# Extract:
-*-*-
Stilicho and the chief ministers of his party were treacherously slain on Honorius’ orders.

* Stilicho had been accused by one of his enemies at court, Olympius, of treason and wanting to put his own son on the throne.
* So Stilicho went to Ravenna to meet with the Emperor to protest his innocence.
* Honorius, now believing the rumors of Stilicho’s treason, ordered his arrest.
* Stilicho sought sanctuary in a church in Ravenna, but he was lured out with promises of safety.
* Stepping foot outside, he was arrested and told he was to be immediately executed on Honorius’ orders.
* Stilicho refused to allow his followers to resist, and he was executed on August 22, 408.
* His son was also executed.
* And Alaric didn’t get his gold
* Olympius was appointed magister officiorum and replaced Stilicho as the power behind the throne.
* His new government was strongly anti-Germanic and obsessed with purging any and all of Stilicho’s former supporters.
-*-*-
# Material supplied:
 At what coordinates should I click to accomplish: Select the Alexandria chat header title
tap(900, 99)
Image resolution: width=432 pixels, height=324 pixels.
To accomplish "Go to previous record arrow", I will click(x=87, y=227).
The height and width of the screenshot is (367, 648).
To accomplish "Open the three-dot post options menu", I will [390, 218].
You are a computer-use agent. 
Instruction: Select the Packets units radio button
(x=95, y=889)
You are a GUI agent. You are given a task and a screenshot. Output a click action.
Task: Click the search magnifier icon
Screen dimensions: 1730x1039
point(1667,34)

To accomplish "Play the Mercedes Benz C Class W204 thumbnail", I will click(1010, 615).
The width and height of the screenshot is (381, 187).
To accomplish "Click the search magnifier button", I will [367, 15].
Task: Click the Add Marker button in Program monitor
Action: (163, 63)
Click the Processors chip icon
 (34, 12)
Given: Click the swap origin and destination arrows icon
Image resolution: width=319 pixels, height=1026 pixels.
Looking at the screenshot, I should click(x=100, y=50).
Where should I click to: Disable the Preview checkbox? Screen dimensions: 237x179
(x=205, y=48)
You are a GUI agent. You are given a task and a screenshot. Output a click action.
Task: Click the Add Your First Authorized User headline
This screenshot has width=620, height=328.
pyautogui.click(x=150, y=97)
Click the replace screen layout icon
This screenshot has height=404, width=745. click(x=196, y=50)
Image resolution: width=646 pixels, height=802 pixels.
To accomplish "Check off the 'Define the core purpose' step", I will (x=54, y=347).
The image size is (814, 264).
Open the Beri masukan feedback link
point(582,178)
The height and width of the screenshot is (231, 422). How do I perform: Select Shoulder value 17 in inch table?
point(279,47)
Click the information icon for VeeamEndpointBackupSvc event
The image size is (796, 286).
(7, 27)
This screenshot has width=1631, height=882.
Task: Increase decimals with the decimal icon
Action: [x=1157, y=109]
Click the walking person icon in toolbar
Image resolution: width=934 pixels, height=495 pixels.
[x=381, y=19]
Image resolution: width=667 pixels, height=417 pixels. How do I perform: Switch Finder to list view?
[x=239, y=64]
-*-*-
# Problems:
[1] Summarize the passage on Stilicho's fall in two sentences.
[2] In the passage on Stilicho's fall, on what date was Stilicho executed?
[3] Continue the passage on Stilicho's fall from its last sentence.
The rows have no connection to the passage on Stilicho's fall.

# Answer set:
[1] Accused of treason by his court rival Olympius, Stilicho was lured out of sanctuary in a Ravenna church and executed on Honorius' orders on August 22, 408, and his son was executed as well. Olympius then became magister officiorum and the power behind the throne, leading a strongly anti-Germanic government bent on purging Stilicho's former supporters.

[2] August 22, 408.

[3]
* Roman soldiers began to indiscriminately slaughter allied barbarian foederati soldiers and their families in Roman cities.
* Thousands of them fled Italy and sought refuge with Alaric in Noricum.
* Their wives and children of the other Germanic tribes were murdered.
* Alaric led them leaisurely across the Julian Alps and, in September 408, stood before the walls of Rome (now with no capable general like Stilicho as a defender) and began a strict blockade.
* Sarus and his band of Goths, still in Italy, remained neutral and aloof.
* The city of Rome may have held as many as 800,000 people, making it the largest in the world at the time.
* No blood was shed this time; Alaric relied on hunger as his most powerful weapon.
* He blockaded the city – I don’t know how long it was, but it must have been a while as people starved to death.
* Julius Caesar would have been proud.
* there was an attempt to reinstate pagan rituals in the still religiously mixed city to ward off the Visigoths.
* Pope Innocent I even agreed to it, provided it be done in private.
* I guess that speaks volumes about how much confidence the Pope had in his monotheism and his God.
* The pagan priests, however, said the sacrifices could only be done publicly in the Roman Forum, and the idea was abandoned.
* Serena, the wife of the Stilicho and a cousin of emperor Honorius, was in the city and believed by the Roman populace, with little evidence, to be encouraging Alaric’s invasion.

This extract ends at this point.